Aufgabenstellung →
Gib den folgenden Lesetext über das neue Album von Tua vollständig und wortgetreu wieder.

Lesetext →
▬▬▬▬▬▬
Das beginnt schon beim Titel des Albums, der ganz nach dem biblischen Sinne unweigerlich Assoziationen an das irdische Paradies aufkommen lässt. Wo in der Vergangenheit häufig die Grau-in-Grau Ästhetik – und das nicht nur in den Visuals – dominierte und schwermütige Thematiken den Grundton der Projekte angaben, ist jetzt eine grundlegende Veränderung zu sehen. Bereits mit der ersten Singleauskopplung »Weit und blau« aus dem Oktober letzten Jahres gab es gleich mehrere Erneuerungen. Die größte zuerst: Tua gibt es jetzt in Farbe! Das schwarz-weiß von »Tua« oder das titelgebende »Grau« von vor über zehn Jahren ist abgelöst worden von beinahe sommerlich anmutenden Visuals und einem neuen bestimmenden Farbton. Ein ganz weiches Gelb legt sich wie ein Film über das Video und färbt nicht nur die Welt ein, sondern auch die Grundatmosphäre, die nun bei ihm mitschwingt.
▬▬▬▬▬▬
Auflistung →

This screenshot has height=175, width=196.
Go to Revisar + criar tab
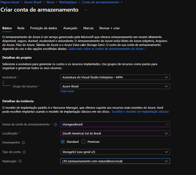pos(109,28)
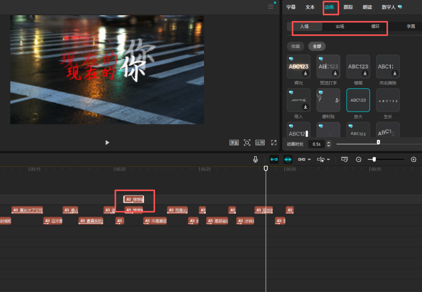Click the timeline preview-axis icon

[344, 159]
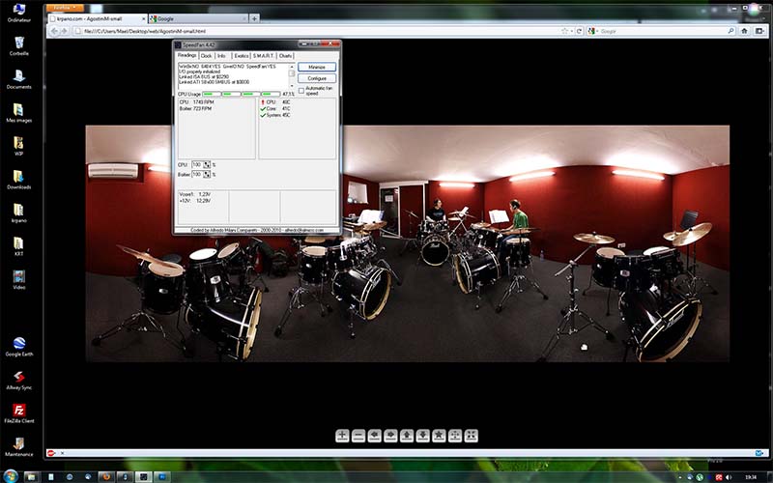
▬▬▬▬▬▬
Lösung →
Das beginnt schon beim Titel des Albums, der ganz nach dem biblischen Sinne unweigerlich Assoziationen an das irdische Paradies aufkommen lässt. Wo in der Vergangenheit häufig die Grau-in-Grau Ästhetik – und das nicht nur in den Visuals – dominierte und schwermütige Thematiken den Grundton der Projekte angaben, ist jetzt eine grundlegende Veränderung zu sehen. Bereits mit der ersten Singleauskopplung »Weit und blau« aus dem Oktober letzten Jahres gab es gleich mehrere Erneuerungen. Die größte zuerst: Tua gibt es jetzt in Farbe! Das schwarz-weiß von »Tua« oder das titelgebende »Grau« von vor über zehn Jahren ist abgelöst worden von beinahe sommerlich anmutenden Visuals und einem neuen bestimmenden Farbton. Ein ganz weiches Gelb legt sich wie ein Film über das Video und färbt nicht nur die Welt ein, sondern auch die Grundatmosphäre, die nun bei ihm mitschwingt.